** TASK DIRECTIONS **
Using the entries below, copy out all lines where "agent" is found.

[Saved entries]
====

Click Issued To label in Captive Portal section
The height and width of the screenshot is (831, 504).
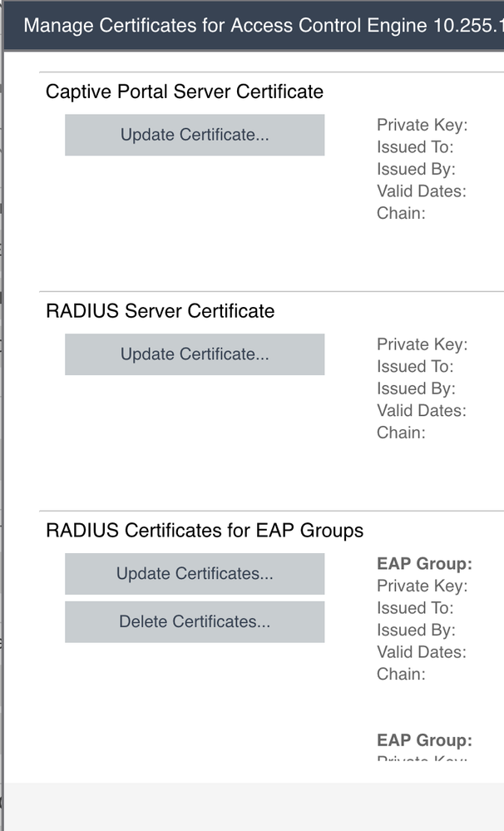(x=414, y=147)
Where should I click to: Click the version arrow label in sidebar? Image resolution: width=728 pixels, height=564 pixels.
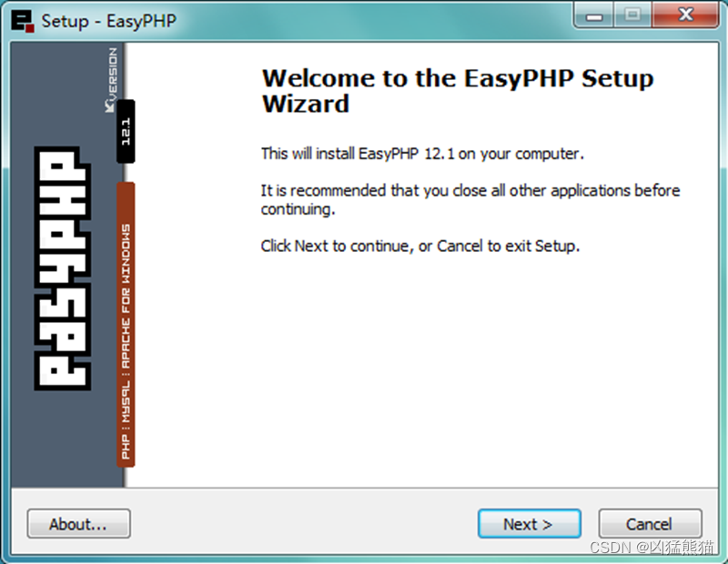(112, 79)
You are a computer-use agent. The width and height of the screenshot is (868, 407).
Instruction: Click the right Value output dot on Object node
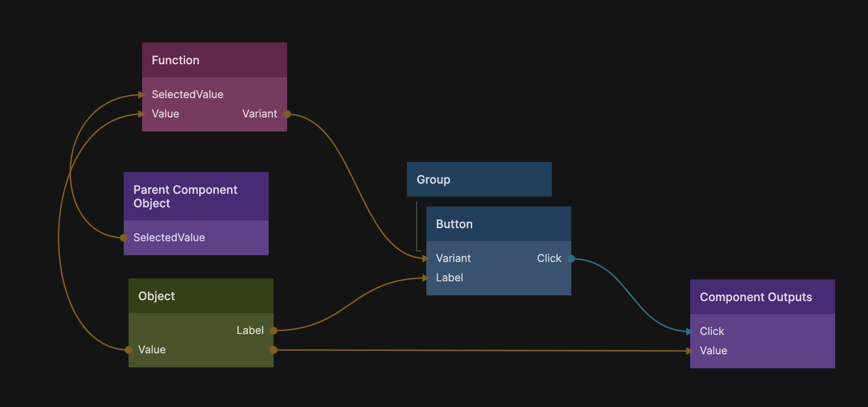click(274, 350)
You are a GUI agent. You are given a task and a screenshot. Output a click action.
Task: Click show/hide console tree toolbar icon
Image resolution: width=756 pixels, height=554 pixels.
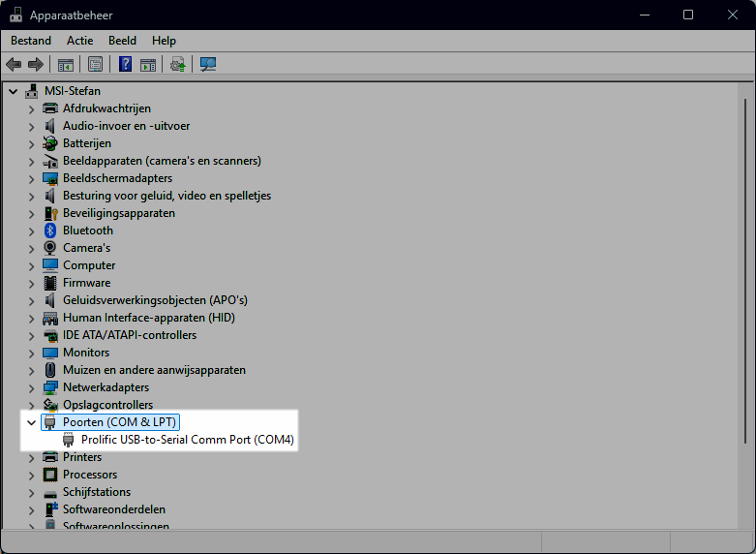(65, 65)
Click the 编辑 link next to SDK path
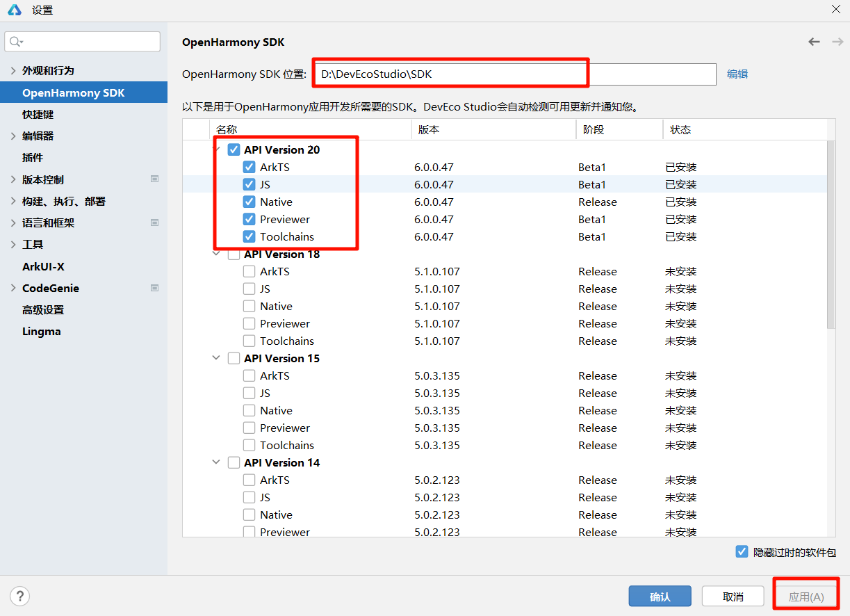 [737, 74]
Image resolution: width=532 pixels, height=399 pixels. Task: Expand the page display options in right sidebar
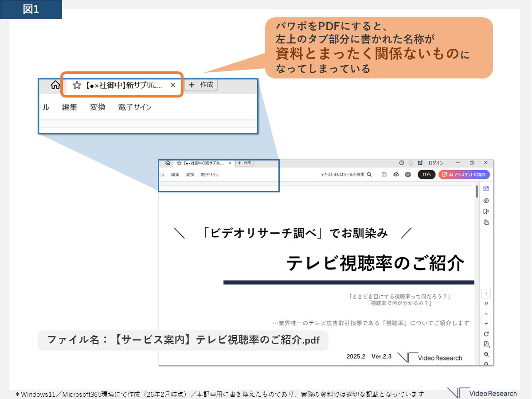pyautogui.click(x=486, y=344)
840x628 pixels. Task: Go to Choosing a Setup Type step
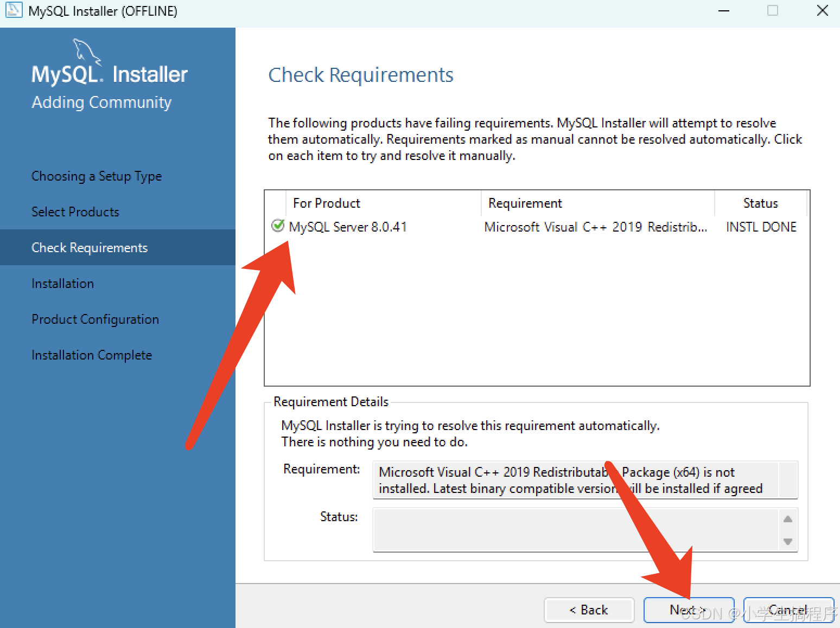[97, 176]
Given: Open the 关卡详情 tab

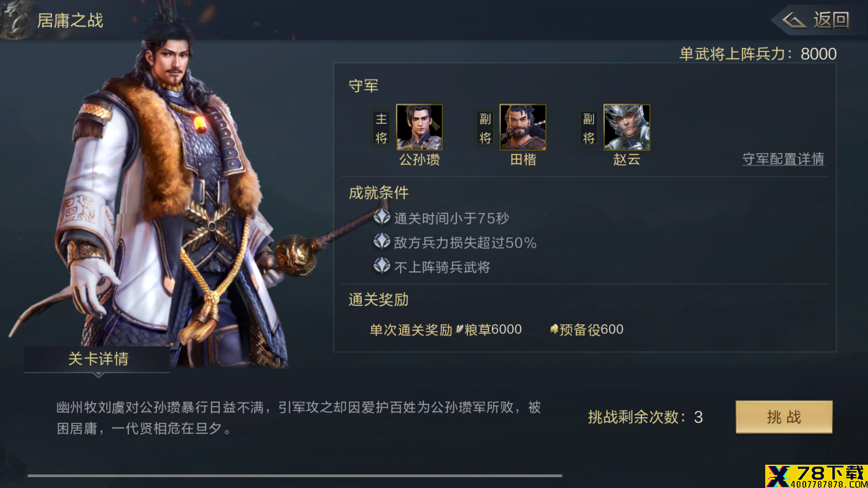Looking at the screenshot, I should (x=98, y=359).
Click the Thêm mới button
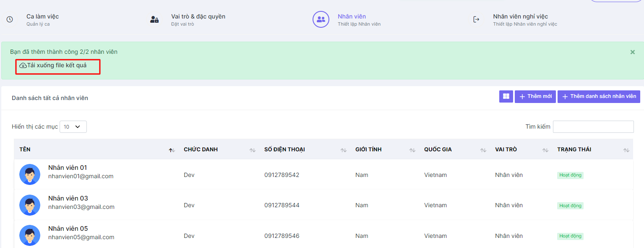This screenshot has height=248, width=644. click(535, 97)
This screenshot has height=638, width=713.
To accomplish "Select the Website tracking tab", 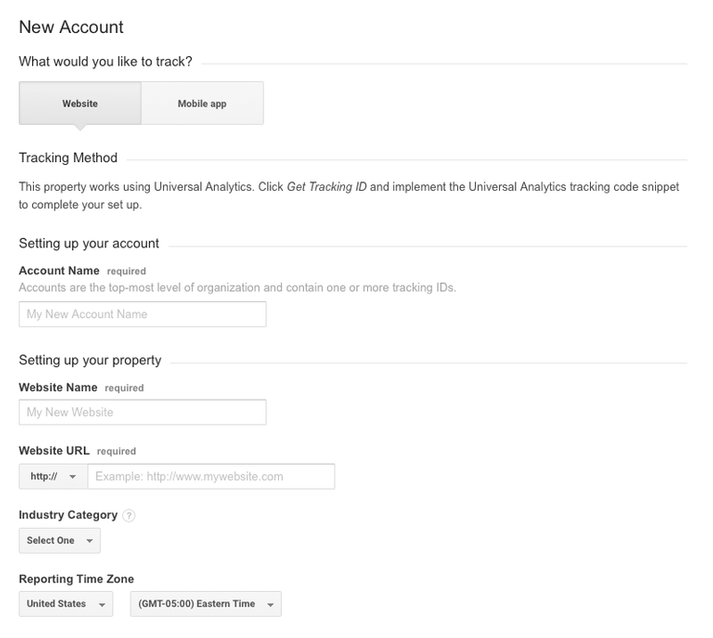I will click(80, 104).
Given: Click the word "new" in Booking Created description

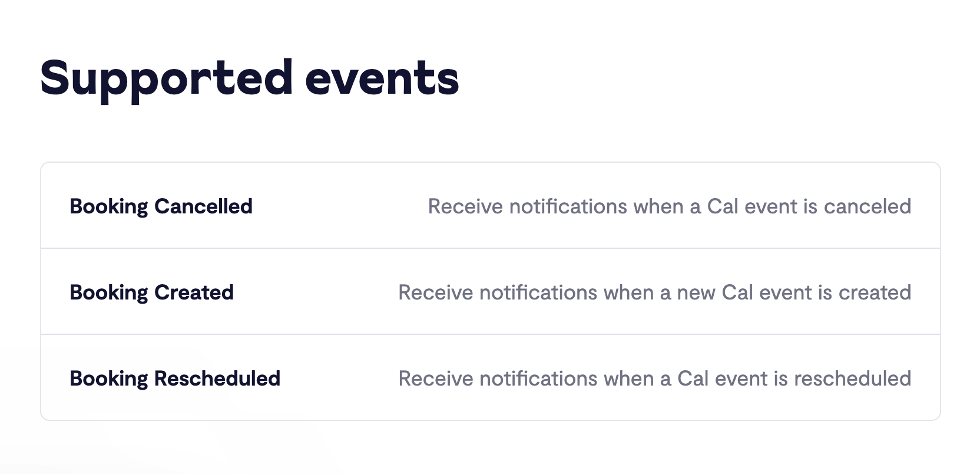Looking at the screenshot, I should 696,292.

====

** ANSWER TO THIS PROBLEM **
You are a computer-use agent. The width and height of the screenshot is (868, 407).
You are a GUI agent. You are given a task and a screenshot. Output a click action.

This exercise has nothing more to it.